---- Фрагмент текста

Но я почти сразу начал делать диссертационное исследование на тему динамики установок (диспозиций) в процессе производственной адаптации. Это был небольшой по времени лонгитюд. Замеры делались при поступлении молодого рабочего на завод и продолжались три года.
Вообще же, основное впечатление от завода - такая экономика работать не может, а точнее, может работать только из-под палки.
Был, например, на заводе кислородный цех, план производства которого верстался обычным образом, т.е. «от достигнутого». Продукция текущего года принимается за 100%, а в следующем нужно сделать 108%. Беда в том, что завод параллельно получал план на экономию кислорода. Цех сидел без премий, и персонал, естественно, разбегался, благо рабочие требовались везде. Это положение социсследованиями не поправить.
Еще пример. Какое-то время я работал в отделе технического контроля (ОТК) в цехе коробок передач; была такая практика: инженерно-технических работников «бросали в цеха» - рабочих не хватало, инженеров же всегда был перебор. Так вот, стоит длинная линия станков, которая выпускает главный вал коробки. В мою ночную смену первый же станок в линии дает неверный размер. Заготовка проходит всю линию и прямиком мимо ОТК отправляется на переплавку. Если линию остановить, вся смена не получит денег за свои операции на этих заведомо бракованных заготовках.
Так мне объяснили, когда я начал бегать к начальству и возмущаться. И вот, все наши выводы упирались в проблемы системы как таковой. Николай Степанович, конечно, все это видел, но вынужден был исповедовать «теорию малых дел», чтобы поправить хоть что-то. Я же был молодой и диссидентски настроенный. Мне нужно было все и сразу. Теперь то я понимаю, что на его месте, скорее всего, действовал бы в том же духе.
Вопрос: когда ты приступал к своему лонгитюду, в Ленинграде уже был накоплен значительный опыт изучения рабочих: академические исследования, начиная с «Человек и его работа», и масса прикладных разработок. Конечно, прошло много лет, и все же - твое ощущение: существовало ли единое видение социологами отношения рабочих к труду или то была противоречивая мозаика?
Я бы не сказал, что были большие противоречия между исследователями, которые занимались удовлетворенностью трудом. Были разные подходы и разные методики, разное видение проблемы. Выводы, как мне кажется, друг другу не очень противоречили. Может быть, я ошибаюсь, поскольку содержательно удовлетворенностью трудом не занимался. Какие-то прикладные исследования мы делали, но это было не более чем довольно поверхностный анализ опросов с целью выработки более или менее конкретных рекомендаций для руководства объединения.
Лонгитюд был социально-психологическим исследованием, основной задачей которого было проследить, каким образом перестраивается диспозиционная иерархия личности в непривычных условиях производственной адаптации. Содержательная сторона установок практически не рассматривалась.
...Вывод был простым и несколько неожиданным. Человек или находит способ реализовывать свои привычные модели поведения в новых условиях, меняя скорее сами эти условия, чем себя, или уходит с данного места работы.
Сам процесс адаптации может сопровождаться довольно сильными колебаниями структуры диспозиций, но в завершении процесса иерархия восстанавливается почти в первоначальном виде. То есть буквально «не надо прогибаться под изменчивый мир,
пусть лучше он прогнется под нас».

--------
---- Исходные строки

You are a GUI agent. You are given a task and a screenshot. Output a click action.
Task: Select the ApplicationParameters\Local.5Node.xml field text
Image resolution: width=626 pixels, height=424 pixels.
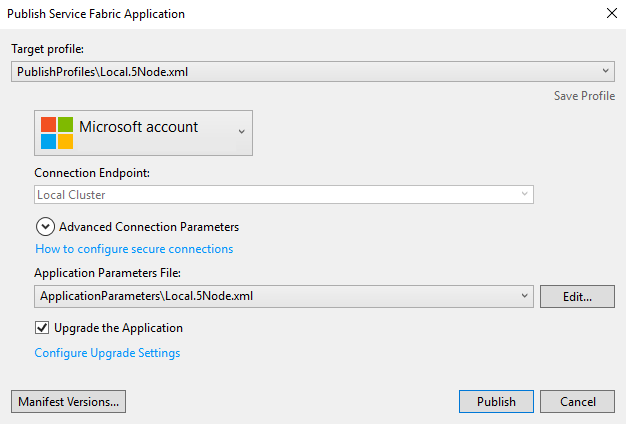147,296
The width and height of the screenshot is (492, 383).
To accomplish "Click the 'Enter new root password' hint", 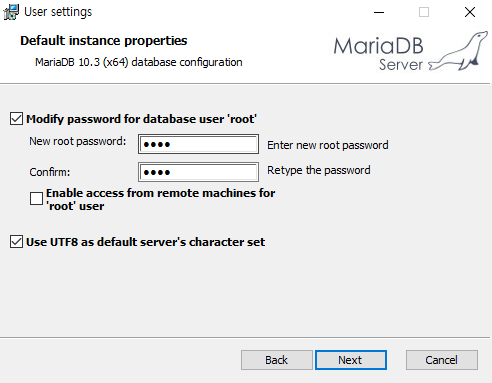I will pyautogui.click(x=328, y=145).
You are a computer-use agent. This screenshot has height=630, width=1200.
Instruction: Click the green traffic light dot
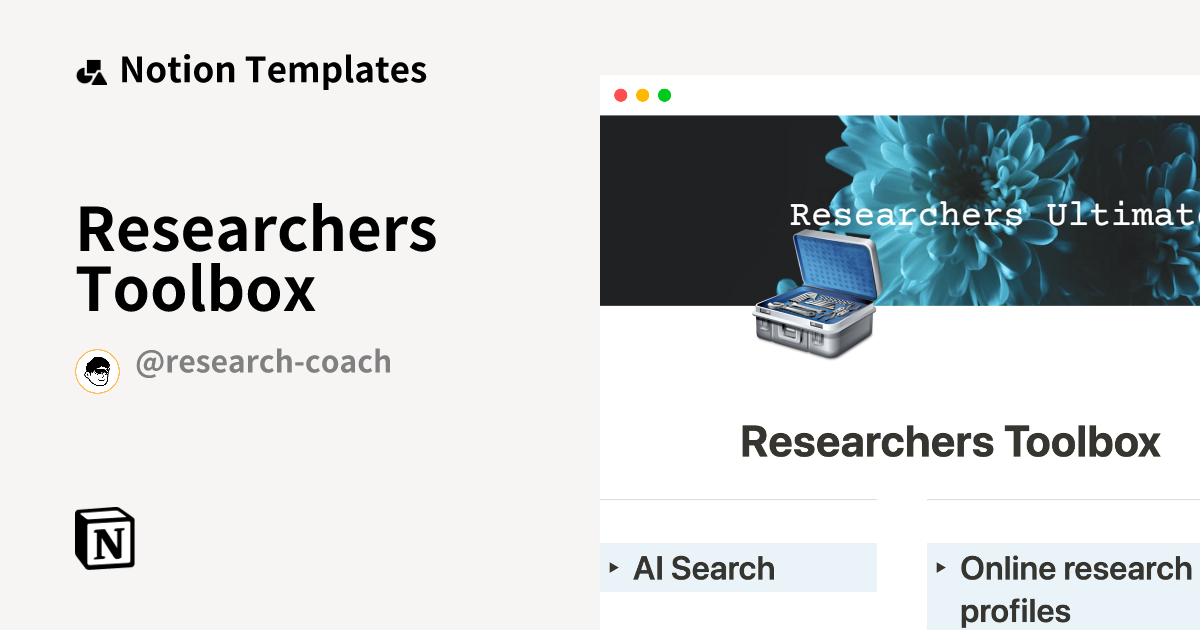pos(664,95)
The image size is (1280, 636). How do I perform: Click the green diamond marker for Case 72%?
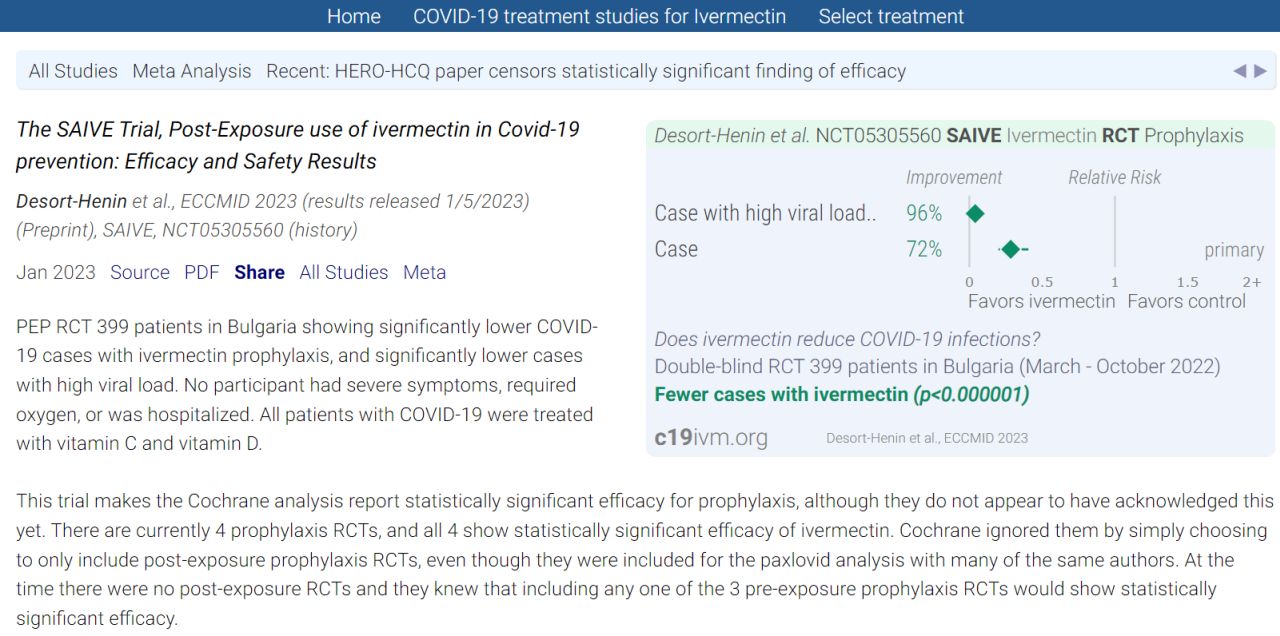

--------

**Список заданий:**
(a) Сколько лет продолжались замеры в лонгитюде, о котором говорится во фрагменте?
(b) Приведите каждую строку, где встречается слово "agent".
Фрагмент и строки никак не связаны между собой.

**Разбор решений:**
(a) Три года.

(b)
You are a GUI agent. You are given a task and a screenshot. Output a click action.
You are a computer-use agent. This screenshot has height=630, width=1200.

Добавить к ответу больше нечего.